## Selected excerpt:
Feminism Deprives Girls of Father's Love
June 10, 2014
A father's love and nurturing is essential to a girl's
healthy development as a woman.
By Henry Makow Ph.D.
As we celebrate Father's day tomorrow, let's remember that the financial elite is redefining the family to exclude or downplay the role of father. Feminist family law and state ideology treat men as violent oppressors and promote families led by single mothers or homosexuals.
Most girls receive too little love from their fathers and grow up to be insecure, distrustful of men and frigid, says Victoria Secunda, author of Women and their Fathers: The Sexual and Romantic Impact of the First Man in Your Life (1992). The result is failed marriages, broken families and a vicious circle of fatherlessness.
Secunda's conclusions are based on interviews with 150 daughters, 75 fathers, and dozens of authorities.
Because she is not an academic, Ms. Secunda has written an honest and useful book. Because she is a feminist, it slipped through the feminist censors and was well received. This is ironic because feminism is largely responsible for the symptoms she describes.
FATHERS AND DAUGHTERS
Girls model their male romantic ideal on their relationship with their father, according to Secunda.
One woman said: "When I grow up, will I ever find a man as sweet and good and kind as my daddy." (p.105)
Women's attachments are "mirror images" of how they related to their fathers. "They instinctively repeat what they experienced in childhood, even if it was the worst thing in the world. It's what they know. They are trying to have one more shot at childhood, one more chance to rewrite their emotional histories." (224)
A three-year-old girl wants to marry Daddy and have mother out of the way. A good father helps her to understand that he is spoken for and prepares her for another man. But if he leaves, her idealization of her father can be frozen in time. (197)
Girls must have their father's approval and love. This is like sun and water to a flower.
One woman said: "Whenever I'd worry about ever getting a boyfriend, he'd laugh and say, 'Are you kidding? I'll have to beat them off with a stick. You'll see.' His whole approach was to make me feel good about myself.... I think if fathers do nothing else, that's a great thing." (221)
Another woman said: "It's my dad who made me believe in myself. I remember my mom once telling me, 'Don't act too smart; boys won't like you." To which my father responded, 'Hogwash! She'll get smarter boys." (225)

## Your task:
Copy from "Most girls receive" to "symptoms she describes." in the article above on fathers and daughters, word for word.

## Excerpted data:
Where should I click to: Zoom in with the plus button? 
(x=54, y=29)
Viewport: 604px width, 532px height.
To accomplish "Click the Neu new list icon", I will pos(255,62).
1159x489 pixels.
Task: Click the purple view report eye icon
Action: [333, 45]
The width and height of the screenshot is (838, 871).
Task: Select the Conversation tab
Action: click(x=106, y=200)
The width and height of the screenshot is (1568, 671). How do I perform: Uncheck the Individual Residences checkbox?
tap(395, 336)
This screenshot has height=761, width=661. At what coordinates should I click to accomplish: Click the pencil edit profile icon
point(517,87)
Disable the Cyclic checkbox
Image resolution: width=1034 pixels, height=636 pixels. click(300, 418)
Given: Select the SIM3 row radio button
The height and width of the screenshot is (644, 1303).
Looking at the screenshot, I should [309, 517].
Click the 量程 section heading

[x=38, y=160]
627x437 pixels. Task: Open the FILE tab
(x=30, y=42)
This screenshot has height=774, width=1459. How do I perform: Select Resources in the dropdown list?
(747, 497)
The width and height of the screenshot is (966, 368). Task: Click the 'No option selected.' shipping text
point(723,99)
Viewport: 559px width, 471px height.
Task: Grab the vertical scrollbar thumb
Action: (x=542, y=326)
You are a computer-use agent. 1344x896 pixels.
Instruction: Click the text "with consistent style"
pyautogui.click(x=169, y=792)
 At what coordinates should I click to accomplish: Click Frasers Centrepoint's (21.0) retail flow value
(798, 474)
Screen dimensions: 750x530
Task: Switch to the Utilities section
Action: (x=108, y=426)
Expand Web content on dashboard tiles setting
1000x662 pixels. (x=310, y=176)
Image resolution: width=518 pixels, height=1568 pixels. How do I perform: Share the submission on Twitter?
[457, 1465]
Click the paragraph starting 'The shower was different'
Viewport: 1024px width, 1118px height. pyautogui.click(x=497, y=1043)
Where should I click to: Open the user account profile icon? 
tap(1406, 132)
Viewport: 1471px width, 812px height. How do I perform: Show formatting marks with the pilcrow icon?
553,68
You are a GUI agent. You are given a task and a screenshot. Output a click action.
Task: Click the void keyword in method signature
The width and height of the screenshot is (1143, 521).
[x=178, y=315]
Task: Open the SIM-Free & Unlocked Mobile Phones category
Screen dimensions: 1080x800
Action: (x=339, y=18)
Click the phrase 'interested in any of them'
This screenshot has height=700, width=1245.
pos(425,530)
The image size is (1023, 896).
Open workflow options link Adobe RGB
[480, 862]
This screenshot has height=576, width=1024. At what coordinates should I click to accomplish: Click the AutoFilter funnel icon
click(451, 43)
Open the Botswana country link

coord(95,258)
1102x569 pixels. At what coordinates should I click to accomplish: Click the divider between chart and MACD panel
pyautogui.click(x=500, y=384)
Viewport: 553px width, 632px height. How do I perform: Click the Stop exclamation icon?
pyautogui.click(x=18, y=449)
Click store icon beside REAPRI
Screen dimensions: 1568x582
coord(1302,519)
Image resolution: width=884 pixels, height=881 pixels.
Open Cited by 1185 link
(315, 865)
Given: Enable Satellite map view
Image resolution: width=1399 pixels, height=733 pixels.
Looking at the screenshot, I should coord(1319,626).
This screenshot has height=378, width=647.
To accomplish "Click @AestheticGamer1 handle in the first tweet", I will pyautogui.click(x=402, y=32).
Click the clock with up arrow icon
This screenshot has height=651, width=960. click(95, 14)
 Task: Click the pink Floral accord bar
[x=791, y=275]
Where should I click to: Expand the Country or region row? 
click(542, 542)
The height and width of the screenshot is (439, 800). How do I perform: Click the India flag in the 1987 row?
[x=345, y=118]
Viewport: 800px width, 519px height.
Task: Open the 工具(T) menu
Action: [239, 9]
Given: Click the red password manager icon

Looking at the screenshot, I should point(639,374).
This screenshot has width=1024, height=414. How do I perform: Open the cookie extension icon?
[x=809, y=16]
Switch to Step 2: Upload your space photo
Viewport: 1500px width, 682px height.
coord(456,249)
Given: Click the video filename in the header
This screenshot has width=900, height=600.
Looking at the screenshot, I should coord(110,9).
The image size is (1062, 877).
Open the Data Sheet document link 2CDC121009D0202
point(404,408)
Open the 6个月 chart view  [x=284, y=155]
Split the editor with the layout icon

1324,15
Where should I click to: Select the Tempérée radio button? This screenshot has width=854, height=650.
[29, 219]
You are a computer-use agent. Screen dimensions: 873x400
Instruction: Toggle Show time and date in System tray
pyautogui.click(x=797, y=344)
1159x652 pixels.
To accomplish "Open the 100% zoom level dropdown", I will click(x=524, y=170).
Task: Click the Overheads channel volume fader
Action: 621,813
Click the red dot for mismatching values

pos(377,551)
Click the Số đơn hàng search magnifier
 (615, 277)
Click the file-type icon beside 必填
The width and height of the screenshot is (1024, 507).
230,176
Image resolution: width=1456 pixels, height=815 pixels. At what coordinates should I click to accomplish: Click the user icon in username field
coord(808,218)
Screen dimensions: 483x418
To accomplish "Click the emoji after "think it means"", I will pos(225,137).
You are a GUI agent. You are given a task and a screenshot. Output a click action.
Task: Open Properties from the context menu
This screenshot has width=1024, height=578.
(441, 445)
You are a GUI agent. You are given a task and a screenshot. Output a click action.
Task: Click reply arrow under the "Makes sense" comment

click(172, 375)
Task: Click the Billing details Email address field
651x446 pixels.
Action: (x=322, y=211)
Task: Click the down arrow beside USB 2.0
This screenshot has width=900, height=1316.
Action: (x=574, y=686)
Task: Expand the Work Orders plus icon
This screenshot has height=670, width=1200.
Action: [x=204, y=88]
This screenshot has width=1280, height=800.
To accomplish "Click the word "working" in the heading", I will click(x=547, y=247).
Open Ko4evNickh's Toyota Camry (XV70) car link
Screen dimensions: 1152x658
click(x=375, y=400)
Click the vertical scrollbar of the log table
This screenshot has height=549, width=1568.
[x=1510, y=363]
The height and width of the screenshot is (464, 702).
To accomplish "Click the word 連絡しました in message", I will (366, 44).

## Task output:
Most girls receive too little love from their fathers and grow up to be insecure, distrustful of men and frigid, says Victoria Secunda, author of Women and their Fathers: The Sexual and Romantic Impact of the First Man in Your Life (1992). The result is failed marriages, broken families and a vicious circle of fatherlessness.
Secunda's conclusions are based on interviews with 150 daughters, 75 fathers, and dozens of authorities.
Because she is not an academic, Ms. Secunda has written an honest and useful book. Because she is a feminist, it slipped through the feminist censors and was well received. This is ironic because feminism is largely responsible for the symptoms she describes.